Alvis II

Alvis II

Lives in United Kingdom United Kingdom
Joined on Sep 23, 2011

Comments

Total: 6, showing: 1 – 6
On First Impressions: Using the Nikon V1 article (131 comments in total)
In reply to:

Alvis II: Part II - Perspective/DoF

I invite everyone to visit this web site

http://www.cambridgeincolour.com/tutorials/digital-camera-sensor-size.htm

It also contains a useful calculator. As said elsewhere DoF depends mostly on the focal length and aperture (among other things and definitions).

To cut a long story short the calculator gives the equivalent combinations of focal length and aperture for a specific sensor format as required to achieve the same perspective AND DoF in a 35 mm system. The CX format can be extrapolated easily. People can do their sums.

I personally see no way any current mirrorless can replace a DSLR system. Hence I prefer those systems that complement it best, mostly for landscapes, difficult viewing angles and macro and I prefer u4/3 to a DX mirrorless. This new Nikon is also fast with a good viewfinder. Early days yet but would a small 200/2.8 (similar to 550/6.3) with a lot of light gathering abilities be that bad to have for a day out at a F1 Gran Prix?

Dear wetsleet,

first of all, why not using a little more old style education for the pleasure of discussing matters. Shooting people is a big to do you know.
Secondly I am talking about complementing tools. Small sensor cameras give you a lot of freedom. 5x4 landscape master Ansel Adams described his 35mm camera as “an extension of the eye as used freely in the hand". And do you think Galen Rowell shot his work with a large format as he was climbing mountains?

Have a look here: http://www.ephotozine.com/article/shooting-professional-looking-landscapes-with-compact-cameras-16293

But most of all enjoy taking pictures.

Direct link | Posted on Dec 9, 2011 at 22:00 UTC
On First Impressions: Using the Nikon V1 article (131 comments in total)

Part II - Perspective/DoF

I invite everyone to visit this web site

http://www.cambridgeincolour.com/tutorials/digital-camera-sensor-size.htm

It also contains a useful calculator. As said elsewhere DoF depends mostly on the focal length and aperture (among other things and definitions).

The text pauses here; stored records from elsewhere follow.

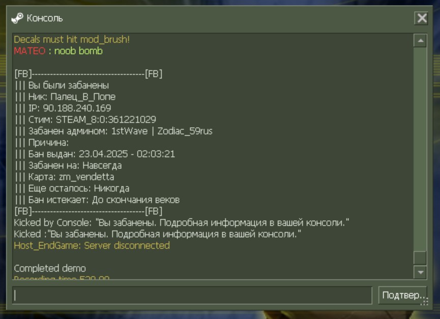Click the 'Host_EndGame: Server disconnected' line

92,246
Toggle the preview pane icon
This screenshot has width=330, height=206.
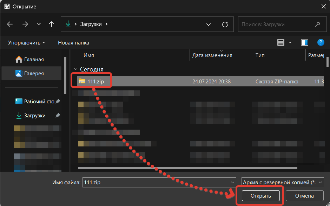(x=304, y=42)
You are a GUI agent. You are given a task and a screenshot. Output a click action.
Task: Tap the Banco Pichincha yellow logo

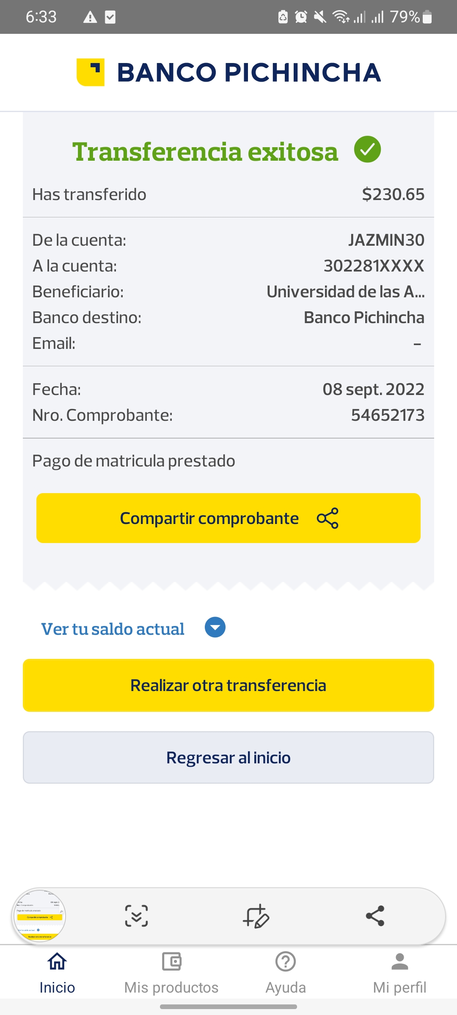pos(91,72)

To cut a long story short the calculator gives the equivalent combinations of focal length and aperture for a specific sensor format as required to achieve the same perspective AND DoF in a 35 mm system. The CX format can be extrapolated easily. People can do their sums.

I personally see no way any current mirrorless can replace a DSLR system. Hence I prefer those systems that complement it best, mostly for landscapes, difficult viewing angles and macro and I prefer u4/3 to a DX mirrorless. This new Nikon is also fast with a good viewfinder. Early days yet but would a small 200/2.8 (similar to 550/6.3) with a lot of light gathering abilities be that bad to have for a day out at a F1 Gran Prix?

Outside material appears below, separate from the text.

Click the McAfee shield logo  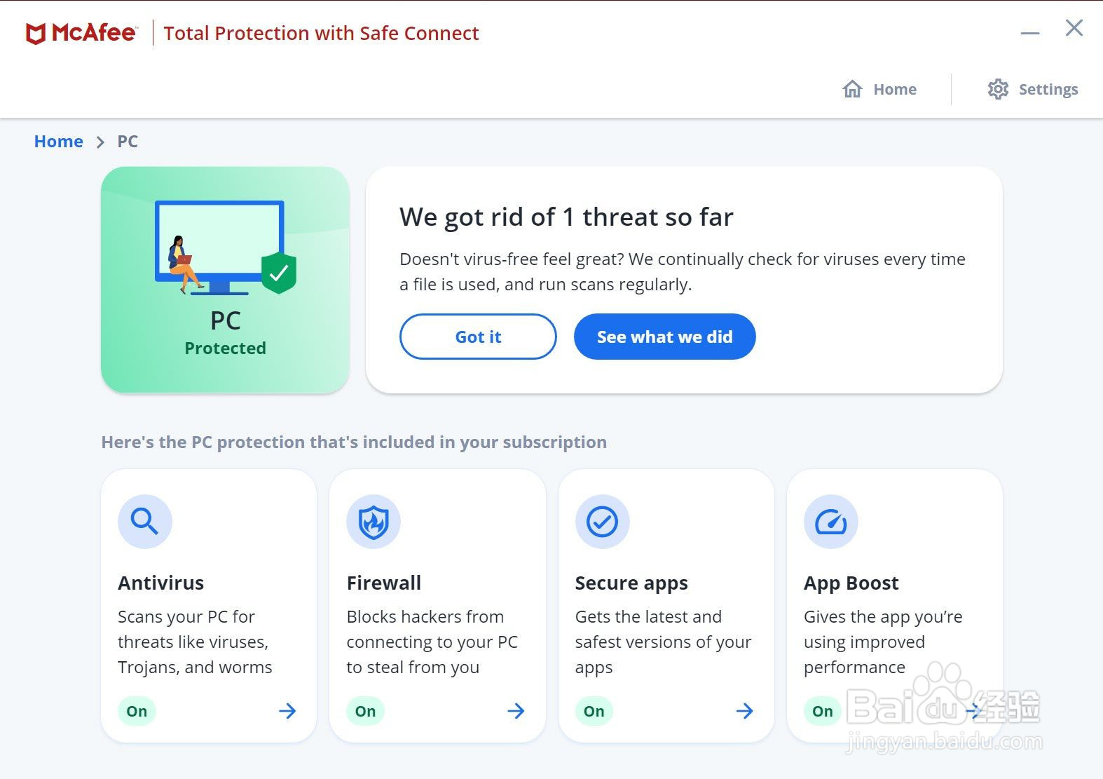click(36, 34)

Direct link | Posted on Oct 26, 2011 at 20:38 UTC as 16th comment | 3 replies
On First Impressions: Using the Nikon V1 article (131 comments in total)

I feel that this sensor issue must be put in perspective. It is a little technical so I deal with it in two posts. Noise first.

The photocurrent (signal) can be assumed proportional to the pixel area.
There are two kind of noises: the shot noise (inherent of light) and electronics noise. The latter dominates in low light. The former grows with the signal and dominates in bright light. Electronics S/N is proportional to the signal whilst the shot noise grows with its square root.

A few sums for a 10 Mpx CX vs a 16Mp DX sensor show 100% degradation at (very) high ISO (low light) and 40% degradation at high ISO (bright light) or about 1 ISO stop at high ISO and 0.5 ISO stop at low ISO.

Performance though depends greatly on digital processing and actual chip implementation. Notice that the V1 has on chip ADC conversion that greatly reduce electronics noise.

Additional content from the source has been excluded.